**STATED EXERCISE A**.
Using the motherboard review, decide whether each statement agrees with it: (i) the Overclocking Assistant reached a stable 4.5GHz; (ii) a visual picture shows which drive is plugged into which SATA port; (iii) overclocking settings can be reached from the basic interface. Answer yes or no for each, quoting the deciding words.
**STATED EXERCISE B**.
Reproduce the passage of the motherboard review starting at "You can also" and ending at "in the end.", without changing a word.

**SUPPLIED TEXT**.

━━━━━━━━

Still, things start off rather well for the Intel DZ77GA as the fully UEFI Intel Visual BIOS is quite a lovely little thing. It's very easy on the eye, being all techy black and blue, and presents all the necessary info in a simple way.
Scrolling through the basic interface you can see how things are stacked with your CPU, graphics and memory, and a handy visual picture shows exactly which drive is plugged into which SATA port.
You can also access overclocking settings from the basic interface too, and Intel claims it will take care of all the back room numbers if you just want to set the headline CPU or RAM speed numbers.
Yeah, the use of the 'Intel claims' phrase may lead one to assume all is not so easy, and you'd be right.
Despite knowing that the Intel Core i7 3770K will happily clock up to 4.8GHz on Asus' excellent Sabertooth Z77, we couldn't even get the Overclocking Assistant to stably push up to the 4.5GHz it was touting. 4.4Ghz was our highest solid overclock in the end.

━━━━━━━━

**DATASET CONTENT**.
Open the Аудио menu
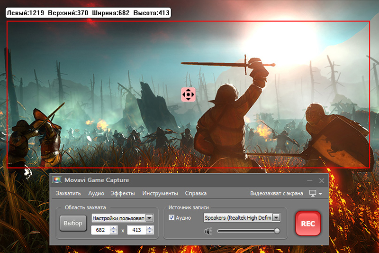 point(96,193)
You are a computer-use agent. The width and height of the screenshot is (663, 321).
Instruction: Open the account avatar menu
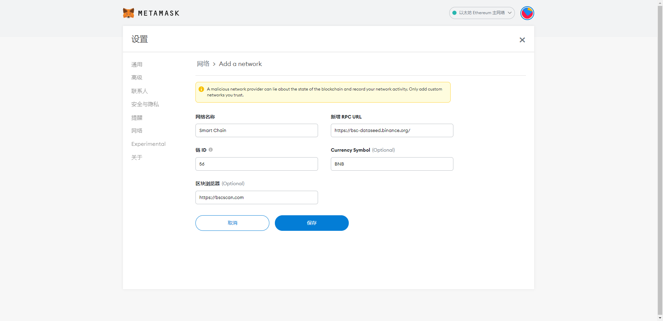[527, 13]
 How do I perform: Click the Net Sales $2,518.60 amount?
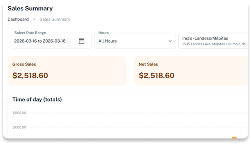156,75
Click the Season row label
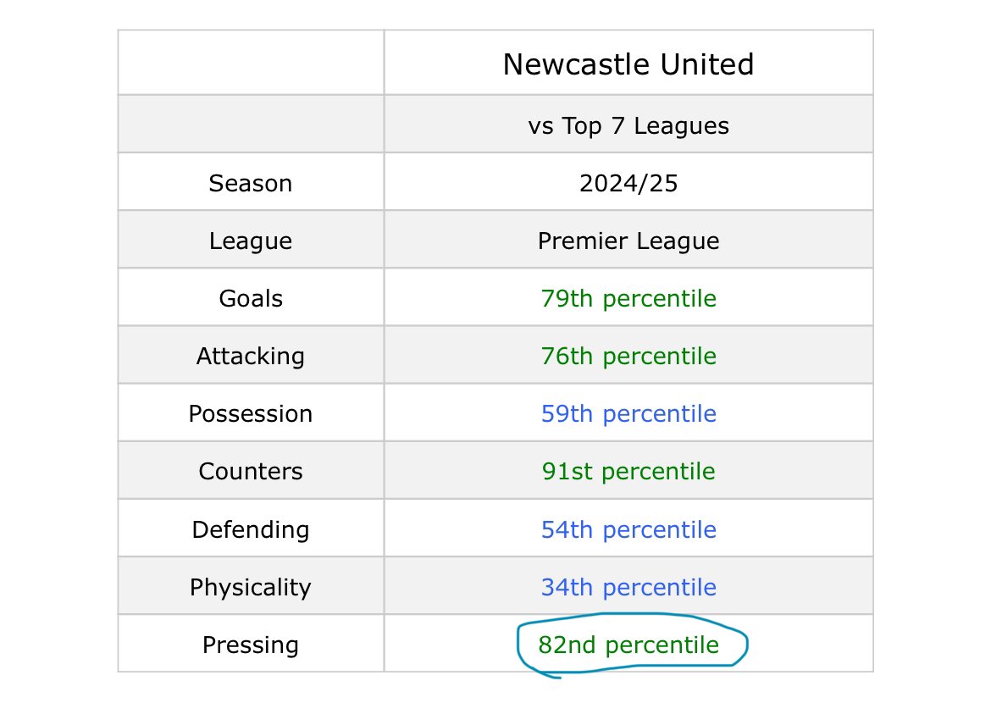 [x=250, y=183]
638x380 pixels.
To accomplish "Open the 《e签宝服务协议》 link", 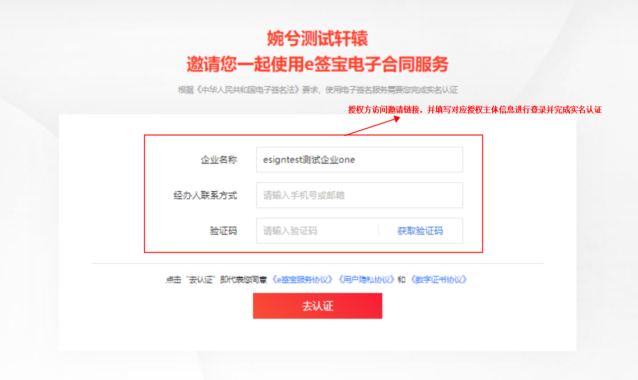I will 303,279.
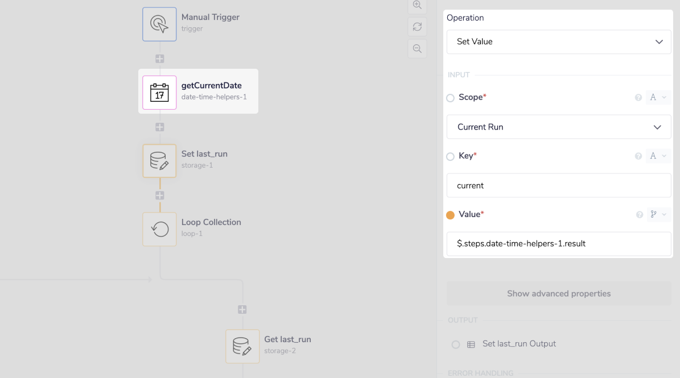Zoom out of the workflow canvas
The image size is (680, 378).
[x=417, y=49]
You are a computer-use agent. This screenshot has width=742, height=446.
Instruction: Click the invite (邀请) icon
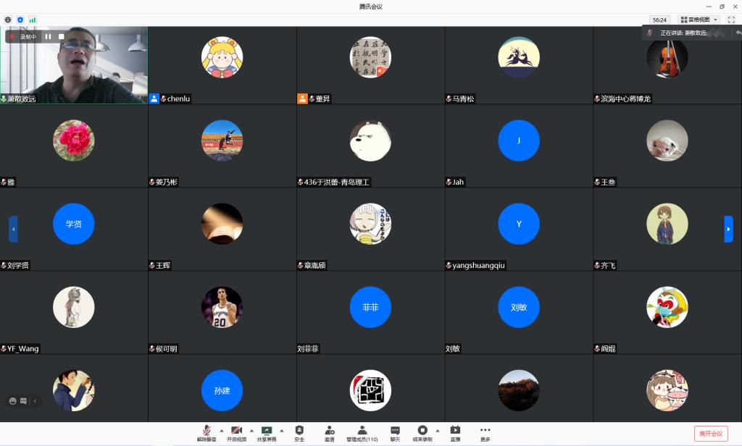click(329, 433)
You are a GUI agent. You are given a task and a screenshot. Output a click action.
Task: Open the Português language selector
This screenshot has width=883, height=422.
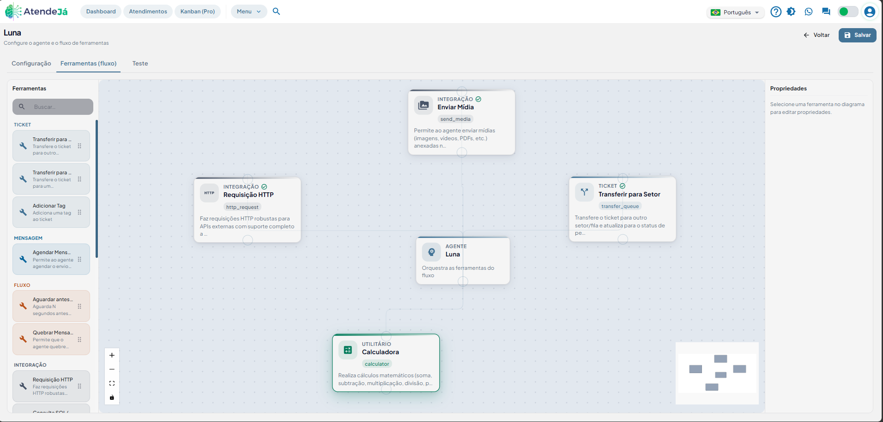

━━━━━━━━

**CORRECT RESULT A**.
(i) No: "we couldn't even get the Overclocking Assistant to stably push up to the 4.5GHz it was touting."
(ii) Yes: "a handy visual picture shows exactly which drive is plugged into which SATA port."
(iii) Yes: "You can also access overclocking settings from the basic interface too"

**CORRECT RESULT B**.
You can also access overclocking settings from the basic interface too, and Intel claims it will take care of all the back room numbers if you just want to set the headline CPU or RAM speed numbers.
Yeah, the use of the 'Intel claims' phrase may lead one to assume all is not so easy, and you'd be right.
Despite knowing that the Intel Core i7 3770K will happily clock up to 4.8GHz on Asus' excellent Sabertooth Z77, we couldn't even get the Overclocking Assistant to stably push up to the 4.5GHz it was touting. 4.4Ghz was our highest solid overclock in the end.